Querying for similarity
Instead of building a complete user/edits matrix to compute the cosine distance between pages, or using a more advanced algorithm like Slope One (with the number of edits as an equivalent for ratings), I’m simply finding common edits, as explained in the original Amazon paper. And, to make this a bit more fun, I’ve decided to do it with a single query over the 314M rows, testing BigQuery capabilities at the same time.
The following query is used to find all pages sharing common editors with the current ones, ranked by the number of common edits. Tested with multiple inputs, it took an average of 5 seconds to answer it over the full dataset. You can run those by yourself by going to your Google BigQuery console and selecting the Wikipedia dataset.
SELECT title, id, count(id) as edits FROM [publicdata:samples.wikipedia] WHERE contributor_id IN ( SELECT contributor_id FROM [publicdata:samples.wikipedia] WHERE id=30423 AND contributor_id IS NOT NULL AND is_bot is NULL AND is_minor is NULL AND wp_namespace = 0 GROUP BY contributor_id ) AND is_minor is NULL AND wp_namespace = 0 GROUP EACH BY title, id ORDER BY edits DESC LIMIT 100
Update 2014-07-14: To clarify a comment on Twitter / reddit - I’m using page ID instead of title to make sure the edits over time apply to the same page, since IDs are immutable but page titles can change upon requests from the community.
This is actually a simple query, finding all pages (
wp_namespace=0 restricts to content pages, excluding user pages, talks, etc.) edited (excluding minor edits) by users whom also edited (excluding bots and minor contributions) the page with ID 30423, ranking them by number of edits. You can read it as “Find all pages edited by people who also edited the page about the Clash, ranked by most edited first”.
And here are some of the results
As you can see, from a music-discovery perspective, that’s a mix between relevant ones (Ramones, Sex Pistols), and WTF-ones (The Beatles, U2). There’s also a need to exclude non-music pages, but that could be done programmatically with some more information in the dataset.
Towards long tail discovery
As we can expect, and as seen before, results are not that good for mainstream / popular artists. Indeed, edits about the Beatles page are unlikely, in average, to say much about the musical preferences of their editors. Yet, this becomes more relevant for long-tail artist discovery: if you care editing indie bands pages, that’s most likely you care about it.
Trying with Mr Bungle, the query returns Meshuggah and The Mars Volta as the first two music-related entries, all of them playing some kind of experimental metal – but then digresses again with the Pixies. Looking at band members / solo artists and using Frank Black as a seed leads to The Smashing Pumpkins, Pearl Jam, R.E.M. and obviously the Pixies as the first four recommendations. Not perfect for both, but not too bad for an algorithm that is completely music-agnostic!
Scaling the approach
There are many ways this could be improved, for instance:
- Removing too-active contributors – who may edit pages to ensure Wikipedia guidelines are followed, rather than for topic-based interest, and consequently introduce some bias;
- Filtering the results using some ML approaches or graph-based heuristics – e.g. exclude results if their genres are more than X nodes away in a genre taxonomy.

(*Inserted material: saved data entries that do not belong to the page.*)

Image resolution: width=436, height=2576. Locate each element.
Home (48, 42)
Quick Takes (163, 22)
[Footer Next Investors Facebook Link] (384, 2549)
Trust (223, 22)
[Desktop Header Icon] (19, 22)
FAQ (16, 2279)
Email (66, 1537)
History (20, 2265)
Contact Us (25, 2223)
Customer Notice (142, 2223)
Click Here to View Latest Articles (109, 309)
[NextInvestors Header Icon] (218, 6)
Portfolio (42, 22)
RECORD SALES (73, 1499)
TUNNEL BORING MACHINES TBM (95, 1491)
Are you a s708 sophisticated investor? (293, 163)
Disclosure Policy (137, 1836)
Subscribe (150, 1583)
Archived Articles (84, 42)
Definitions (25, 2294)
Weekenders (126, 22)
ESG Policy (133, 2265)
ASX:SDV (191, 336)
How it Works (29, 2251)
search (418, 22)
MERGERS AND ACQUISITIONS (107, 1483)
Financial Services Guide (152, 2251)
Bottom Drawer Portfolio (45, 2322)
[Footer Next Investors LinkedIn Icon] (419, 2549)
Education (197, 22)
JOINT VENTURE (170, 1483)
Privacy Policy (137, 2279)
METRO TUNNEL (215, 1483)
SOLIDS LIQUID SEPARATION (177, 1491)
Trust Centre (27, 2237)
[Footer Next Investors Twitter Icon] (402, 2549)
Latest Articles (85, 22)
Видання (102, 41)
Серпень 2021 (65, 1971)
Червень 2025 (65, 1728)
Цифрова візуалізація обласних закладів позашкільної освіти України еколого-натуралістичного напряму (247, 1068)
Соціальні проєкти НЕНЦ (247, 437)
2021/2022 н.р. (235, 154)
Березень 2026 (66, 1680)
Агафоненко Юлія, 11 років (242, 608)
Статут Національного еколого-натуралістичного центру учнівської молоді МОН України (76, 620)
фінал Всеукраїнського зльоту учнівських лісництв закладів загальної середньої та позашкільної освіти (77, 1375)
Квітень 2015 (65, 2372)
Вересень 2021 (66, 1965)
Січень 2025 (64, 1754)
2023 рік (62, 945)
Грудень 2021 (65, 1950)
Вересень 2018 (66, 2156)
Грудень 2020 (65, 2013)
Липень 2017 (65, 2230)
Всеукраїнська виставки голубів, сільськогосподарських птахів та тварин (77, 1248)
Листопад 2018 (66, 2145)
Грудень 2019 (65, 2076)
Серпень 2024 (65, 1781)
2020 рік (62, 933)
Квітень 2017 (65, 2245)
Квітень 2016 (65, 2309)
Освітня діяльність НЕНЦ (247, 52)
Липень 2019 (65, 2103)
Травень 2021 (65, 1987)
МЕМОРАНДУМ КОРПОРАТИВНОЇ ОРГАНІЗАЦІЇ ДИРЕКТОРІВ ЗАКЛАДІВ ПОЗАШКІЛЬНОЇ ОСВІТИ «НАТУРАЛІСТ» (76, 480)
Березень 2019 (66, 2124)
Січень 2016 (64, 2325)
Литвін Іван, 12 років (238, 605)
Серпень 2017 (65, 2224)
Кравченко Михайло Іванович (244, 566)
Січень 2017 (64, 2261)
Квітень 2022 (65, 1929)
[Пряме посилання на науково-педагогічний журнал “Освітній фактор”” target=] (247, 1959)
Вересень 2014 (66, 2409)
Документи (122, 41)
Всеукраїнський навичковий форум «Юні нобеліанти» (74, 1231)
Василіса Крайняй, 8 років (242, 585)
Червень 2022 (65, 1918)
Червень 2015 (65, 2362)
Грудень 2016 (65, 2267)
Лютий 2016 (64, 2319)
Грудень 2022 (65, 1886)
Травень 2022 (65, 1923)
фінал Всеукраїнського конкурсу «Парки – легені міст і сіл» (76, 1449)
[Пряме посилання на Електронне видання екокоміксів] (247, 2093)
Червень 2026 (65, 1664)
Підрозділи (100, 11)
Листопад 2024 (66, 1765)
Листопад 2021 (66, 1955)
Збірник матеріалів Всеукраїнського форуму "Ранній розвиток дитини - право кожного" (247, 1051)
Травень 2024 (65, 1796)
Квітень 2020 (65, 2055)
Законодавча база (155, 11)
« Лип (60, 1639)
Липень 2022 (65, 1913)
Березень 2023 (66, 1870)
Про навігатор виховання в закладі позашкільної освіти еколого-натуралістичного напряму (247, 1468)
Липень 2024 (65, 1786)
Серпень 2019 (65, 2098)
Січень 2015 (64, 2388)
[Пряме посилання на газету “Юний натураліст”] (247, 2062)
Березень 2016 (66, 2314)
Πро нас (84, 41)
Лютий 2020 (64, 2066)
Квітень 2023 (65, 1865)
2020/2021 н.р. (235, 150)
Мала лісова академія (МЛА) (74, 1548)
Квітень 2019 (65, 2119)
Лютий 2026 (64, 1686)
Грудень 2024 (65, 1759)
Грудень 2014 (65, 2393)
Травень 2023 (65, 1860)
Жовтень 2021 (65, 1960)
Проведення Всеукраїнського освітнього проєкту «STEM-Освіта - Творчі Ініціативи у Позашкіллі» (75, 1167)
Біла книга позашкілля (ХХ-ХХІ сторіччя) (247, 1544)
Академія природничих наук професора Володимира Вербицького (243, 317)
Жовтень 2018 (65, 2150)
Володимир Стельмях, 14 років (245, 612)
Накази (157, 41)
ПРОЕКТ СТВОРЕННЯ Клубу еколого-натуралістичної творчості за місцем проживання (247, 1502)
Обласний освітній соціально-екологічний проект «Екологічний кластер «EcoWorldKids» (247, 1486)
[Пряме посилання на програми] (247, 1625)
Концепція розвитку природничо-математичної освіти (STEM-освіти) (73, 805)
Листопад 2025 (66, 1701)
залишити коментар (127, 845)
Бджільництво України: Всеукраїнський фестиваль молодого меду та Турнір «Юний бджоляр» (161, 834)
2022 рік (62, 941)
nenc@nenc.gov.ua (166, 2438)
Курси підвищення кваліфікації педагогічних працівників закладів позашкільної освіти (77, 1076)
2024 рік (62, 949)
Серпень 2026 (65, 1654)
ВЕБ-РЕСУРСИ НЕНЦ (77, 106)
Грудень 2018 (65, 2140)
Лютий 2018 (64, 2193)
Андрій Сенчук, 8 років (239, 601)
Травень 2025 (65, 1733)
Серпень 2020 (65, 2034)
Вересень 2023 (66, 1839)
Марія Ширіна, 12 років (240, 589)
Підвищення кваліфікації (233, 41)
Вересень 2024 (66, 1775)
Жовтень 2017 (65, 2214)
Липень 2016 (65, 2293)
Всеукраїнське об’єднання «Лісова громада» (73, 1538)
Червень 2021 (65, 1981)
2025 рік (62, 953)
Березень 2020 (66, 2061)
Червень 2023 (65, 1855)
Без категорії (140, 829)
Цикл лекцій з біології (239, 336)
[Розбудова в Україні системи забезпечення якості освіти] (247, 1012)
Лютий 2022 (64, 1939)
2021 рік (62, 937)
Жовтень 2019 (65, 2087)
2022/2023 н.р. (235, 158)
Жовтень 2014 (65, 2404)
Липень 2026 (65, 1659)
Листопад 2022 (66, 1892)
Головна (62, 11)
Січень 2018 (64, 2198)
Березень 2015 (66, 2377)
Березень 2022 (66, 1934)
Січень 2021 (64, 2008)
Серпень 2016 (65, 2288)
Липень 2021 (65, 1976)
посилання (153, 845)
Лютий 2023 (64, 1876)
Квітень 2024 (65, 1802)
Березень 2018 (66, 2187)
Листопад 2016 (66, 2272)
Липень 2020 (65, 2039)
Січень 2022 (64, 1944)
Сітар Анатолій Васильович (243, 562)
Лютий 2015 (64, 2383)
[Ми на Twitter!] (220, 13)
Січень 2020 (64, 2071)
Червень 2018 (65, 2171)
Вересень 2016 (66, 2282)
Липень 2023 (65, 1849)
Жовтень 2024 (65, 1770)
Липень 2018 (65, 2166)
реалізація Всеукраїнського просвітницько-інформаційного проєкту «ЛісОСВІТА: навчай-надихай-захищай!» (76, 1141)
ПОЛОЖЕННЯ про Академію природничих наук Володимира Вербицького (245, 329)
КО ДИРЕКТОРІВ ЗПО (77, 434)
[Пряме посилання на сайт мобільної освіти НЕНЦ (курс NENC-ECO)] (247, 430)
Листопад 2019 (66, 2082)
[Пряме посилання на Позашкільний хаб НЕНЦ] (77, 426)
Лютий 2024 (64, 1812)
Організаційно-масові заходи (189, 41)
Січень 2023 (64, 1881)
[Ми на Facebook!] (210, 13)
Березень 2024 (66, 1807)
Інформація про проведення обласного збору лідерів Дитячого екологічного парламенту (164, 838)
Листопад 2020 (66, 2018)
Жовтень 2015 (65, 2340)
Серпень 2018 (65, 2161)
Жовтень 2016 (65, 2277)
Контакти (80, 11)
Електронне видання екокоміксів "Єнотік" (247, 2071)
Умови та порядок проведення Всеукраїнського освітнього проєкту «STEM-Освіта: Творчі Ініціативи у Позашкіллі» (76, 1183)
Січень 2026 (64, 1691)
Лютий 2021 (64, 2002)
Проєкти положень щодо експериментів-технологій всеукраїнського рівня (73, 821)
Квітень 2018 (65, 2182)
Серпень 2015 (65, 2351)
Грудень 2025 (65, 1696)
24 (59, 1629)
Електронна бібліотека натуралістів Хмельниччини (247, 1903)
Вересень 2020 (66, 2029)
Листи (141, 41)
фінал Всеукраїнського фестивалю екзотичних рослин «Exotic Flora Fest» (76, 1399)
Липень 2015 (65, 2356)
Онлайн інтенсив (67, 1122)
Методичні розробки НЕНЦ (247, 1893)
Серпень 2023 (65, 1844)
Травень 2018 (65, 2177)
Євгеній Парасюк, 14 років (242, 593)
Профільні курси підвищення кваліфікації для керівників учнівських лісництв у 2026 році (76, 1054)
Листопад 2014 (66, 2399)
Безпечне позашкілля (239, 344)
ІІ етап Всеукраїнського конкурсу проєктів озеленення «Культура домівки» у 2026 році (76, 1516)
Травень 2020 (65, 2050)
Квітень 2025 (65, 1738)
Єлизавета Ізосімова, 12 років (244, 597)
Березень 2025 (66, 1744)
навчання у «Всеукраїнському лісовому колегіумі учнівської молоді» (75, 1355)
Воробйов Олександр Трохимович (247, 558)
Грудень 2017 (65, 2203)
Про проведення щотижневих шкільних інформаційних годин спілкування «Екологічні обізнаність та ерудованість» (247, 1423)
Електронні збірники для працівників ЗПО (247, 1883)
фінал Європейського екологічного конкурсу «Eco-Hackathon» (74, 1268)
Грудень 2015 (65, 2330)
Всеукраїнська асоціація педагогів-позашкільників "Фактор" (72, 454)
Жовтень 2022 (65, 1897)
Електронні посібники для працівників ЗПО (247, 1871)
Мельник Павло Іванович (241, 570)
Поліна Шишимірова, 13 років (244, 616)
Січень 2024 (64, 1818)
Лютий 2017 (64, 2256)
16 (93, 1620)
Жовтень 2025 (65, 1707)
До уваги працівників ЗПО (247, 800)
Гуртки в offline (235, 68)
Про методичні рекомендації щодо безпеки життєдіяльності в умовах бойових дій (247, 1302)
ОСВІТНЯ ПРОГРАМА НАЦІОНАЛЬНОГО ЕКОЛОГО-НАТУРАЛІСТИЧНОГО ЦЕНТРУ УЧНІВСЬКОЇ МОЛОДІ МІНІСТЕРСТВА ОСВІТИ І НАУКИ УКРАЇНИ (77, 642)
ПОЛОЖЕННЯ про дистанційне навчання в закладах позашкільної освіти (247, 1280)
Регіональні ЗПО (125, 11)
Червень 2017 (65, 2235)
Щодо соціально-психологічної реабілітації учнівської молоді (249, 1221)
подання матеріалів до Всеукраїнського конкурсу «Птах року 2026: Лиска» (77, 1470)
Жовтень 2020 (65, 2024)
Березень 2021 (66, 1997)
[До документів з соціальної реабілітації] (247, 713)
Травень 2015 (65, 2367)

- Using time-decay – someone editing Nirvana pages in 1992 might be interested in completely different genres now, so joint edits might not be relevant if done with an x-days interval or more.
Yet, besides its scientific interest, and showing that BigQuery is very cool to use, this approach also showcases – if needed – that even though algorithms may rule the world of music discovery, they might not be able to do much without user-generated content.